### INSTRUCTION
Retype the lines of data exactly, starting at the line containing "Click the $0.95 price of Fried Noodles" and ending at the line containing "tap(1031, 200)".

Entries on locating words and elements:
--- --- ---
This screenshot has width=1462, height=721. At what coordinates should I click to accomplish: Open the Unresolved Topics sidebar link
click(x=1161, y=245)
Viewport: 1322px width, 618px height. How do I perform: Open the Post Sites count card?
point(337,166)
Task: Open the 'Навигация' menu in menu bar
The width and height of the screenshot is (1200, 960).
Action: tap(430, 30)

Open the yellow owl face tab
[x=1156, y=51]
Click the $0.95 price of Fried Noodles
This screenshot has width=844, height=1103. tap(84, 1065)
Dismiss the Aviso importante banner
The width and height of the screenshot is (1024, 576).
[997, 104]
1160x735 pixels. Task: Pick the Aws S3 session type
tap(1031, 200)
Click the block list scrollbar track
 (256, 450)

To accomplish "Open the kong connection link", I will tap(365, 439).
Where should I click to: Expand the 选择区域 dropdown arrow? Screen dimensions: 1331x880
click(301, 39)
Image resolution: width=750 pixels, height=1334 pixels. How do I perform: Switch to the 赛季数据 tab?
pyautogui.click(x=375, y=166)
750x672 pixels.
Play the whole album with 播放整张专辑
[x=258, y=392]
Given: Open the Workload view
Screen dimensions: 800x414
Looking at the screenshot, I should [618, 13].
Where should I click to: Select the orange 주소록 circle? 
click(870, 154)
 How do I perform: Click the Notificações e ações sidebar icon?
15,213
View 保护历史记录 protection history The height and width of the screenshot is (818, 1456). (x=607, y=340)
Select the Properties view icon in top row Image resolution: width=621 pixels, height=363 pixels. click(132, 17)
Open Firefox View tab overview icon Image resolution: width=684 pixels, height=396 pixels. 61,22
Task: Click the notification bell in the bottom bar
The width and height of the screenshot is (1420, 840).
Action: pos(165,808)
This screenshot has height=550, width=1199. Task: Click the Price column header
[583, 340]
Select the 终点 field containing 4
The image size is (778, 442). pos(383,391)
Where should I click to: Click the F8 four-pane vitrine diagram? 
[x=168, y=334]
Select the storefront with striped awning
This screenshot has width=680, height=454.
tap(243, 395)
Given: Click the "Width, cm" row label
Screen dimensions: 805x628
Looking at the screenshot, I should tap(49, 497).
--- --- ---
### ANSWER TO THIS PROBLEM
Click the $0.95 price of Fried Noodles
This screenshot has width=844, height=1103. tap(84, 1065)
Dismiss the Aviso importante banner
The width and height of the screenshot is (1024, 576).
[997, 104]
1160x735 pixels. Task: Pick the Aws S3 session type
tap(1031, 200)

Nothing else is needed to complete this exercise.